The novel’s narrative form conveys much of what is distinctive about the novel, distinguishing it from other Indian slum novels, caste tragedies, etc.

1.   Narrator: unreliable, sardonic, unredeemable, perhaps even unbelievable.  As has often been pointed out, it is hardly credible that an uneducated Indian rural boy could narrate with the kind of subtle mastery and irony of Balram.  His cold-blooded narration of his sins – especially the part where he says he has no nightmares or regrets about killing Ashok or consigning his family to retributive death, and says that if anything, he has nightmares about not taking his chance and killing Ashok – is often hard to accept at face value, and sounds more like an extreme gambit to justify his actions, than an accurate reflection of his emotional/psychological and moral state.  This odd fit may be the result of a cultural/textual clash: trying to fit a Machiavellian, revenger figure into the context of India’s rural poor.  (The traditional literary treatment of such would perhaps be the communal riot, the gang rape, alcoholism, petty theft – perhaps gangsterism, in all cases usually leading to arrest, imprisonment, death.  Certainly nothing as slick, thoughtful and dissembling as Balram’s career).

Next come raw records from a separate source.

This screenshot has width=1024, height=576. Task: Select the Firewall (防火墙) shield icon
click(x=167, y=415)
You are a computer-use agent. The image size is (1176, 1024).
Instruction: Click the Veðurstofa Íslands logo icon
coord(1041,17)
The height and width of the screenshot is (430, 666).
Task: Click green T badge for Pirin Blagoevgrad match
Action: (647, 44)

            Not just the thoughtfulness of his criminal career, but his business and money acumen as well: he is as much business strategist as criminal mastermind:

           

            In the end, I’ll have to sell this start-up to some other moron – entrepreneur, I mean – and head into a new line.  I’m thinking of real estate next.  You see, I’m always a man who sees ‘tomorrow’ when others see ‘today.’  The whole world will come to Bangalore tomorrow.  Just drive to the airport and count the half-built glass-and-steel boxes as you pass them.  Look at the names of the American companies that are building them.  And when all these Americans come here, where do you think they’re all going to sleep?  On the road?

            Ha!

Anywhere there’s an empty apartment, I take a look at it, I wonder, How much can I get from an American for this in 2010?  If the place has a future as the home of an American, I put a down payment on it at once. (p. 274)

 

This has all the American business-speak we would expect of someone with Balram’s pro-Western sympathies (“TEN SECRETS OF BUSINESS SUCCESS!”, p. 4) – except where did he learn it from?  If it’s so easy to pick all these things up, why don’t other poor Indians from the “darkness” do it – even to a lesser extent, if they don’t have rich masters to rob and kill?

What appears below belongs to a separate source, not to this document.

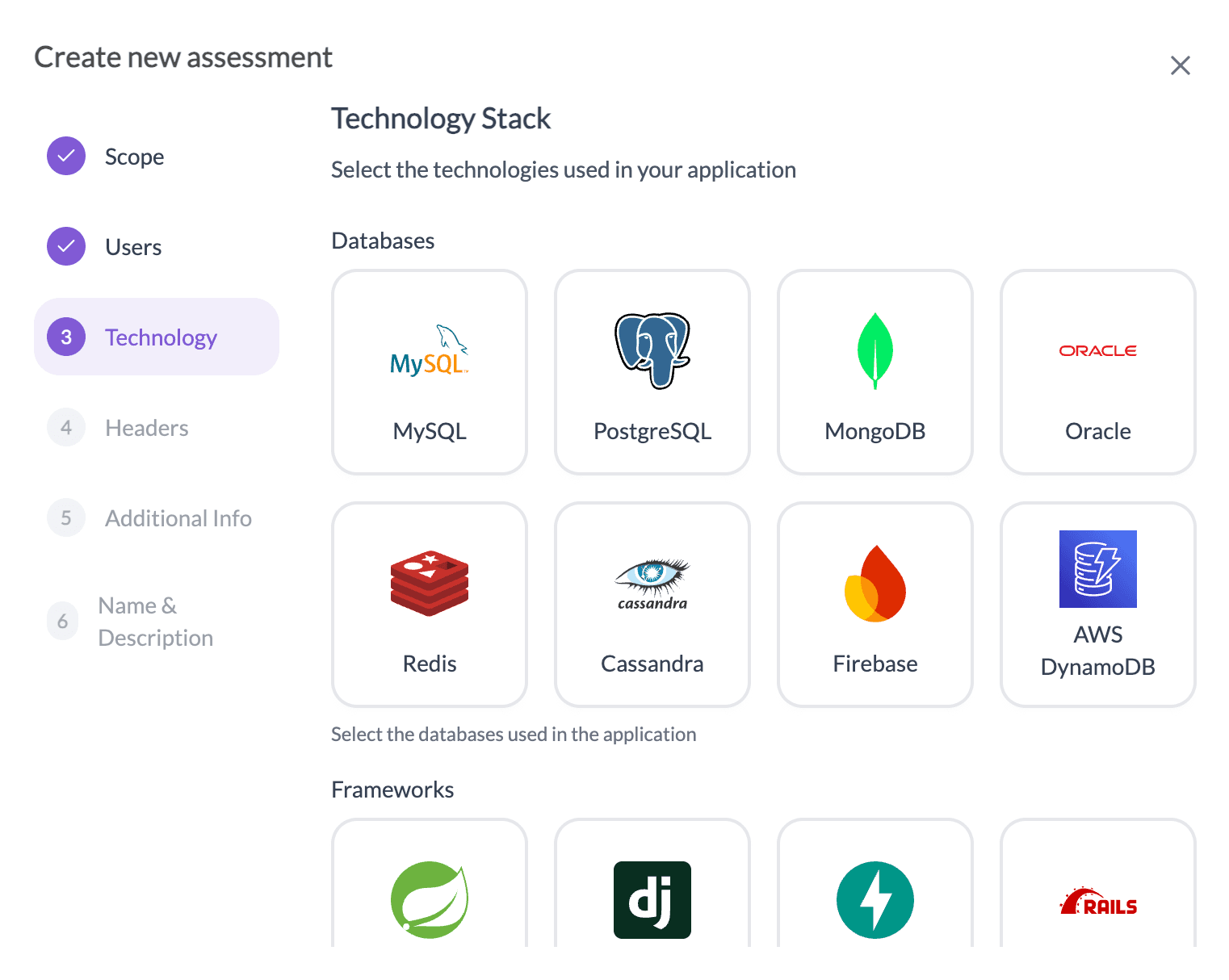This screenshot has width=1229, height=980.
Task: Select the AWS DynamoDB tile
Action: point(1097,605)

            The way to read Balram is precisely as a “monster” (p. 270) – not in the sense of someone inhumanely cruel, but rather in the etymological sense of being exceptional (even freakishly so), something to be displayed (Latin “monstrare”) precisely for his exceptional quality.  He has to be read as a distillation of all the anger, class hatred, cunning and desire in the Indian underclasses – as their symbolic embodiment, not as an actual individual.  Unbelievable and unreliable as an actual (realist character) individual, he can however be read as an embodiment (realist social) of class struggle and oppression.  In some ways like Emile Zola’s “naturalism” or some aspects of 19th C historical melodrama (Victor Hugo, Tolstoy, some aspects of Dickens), TWT exaggerates and stretches plot credibility (even wildly so) to make an arguably realist social point.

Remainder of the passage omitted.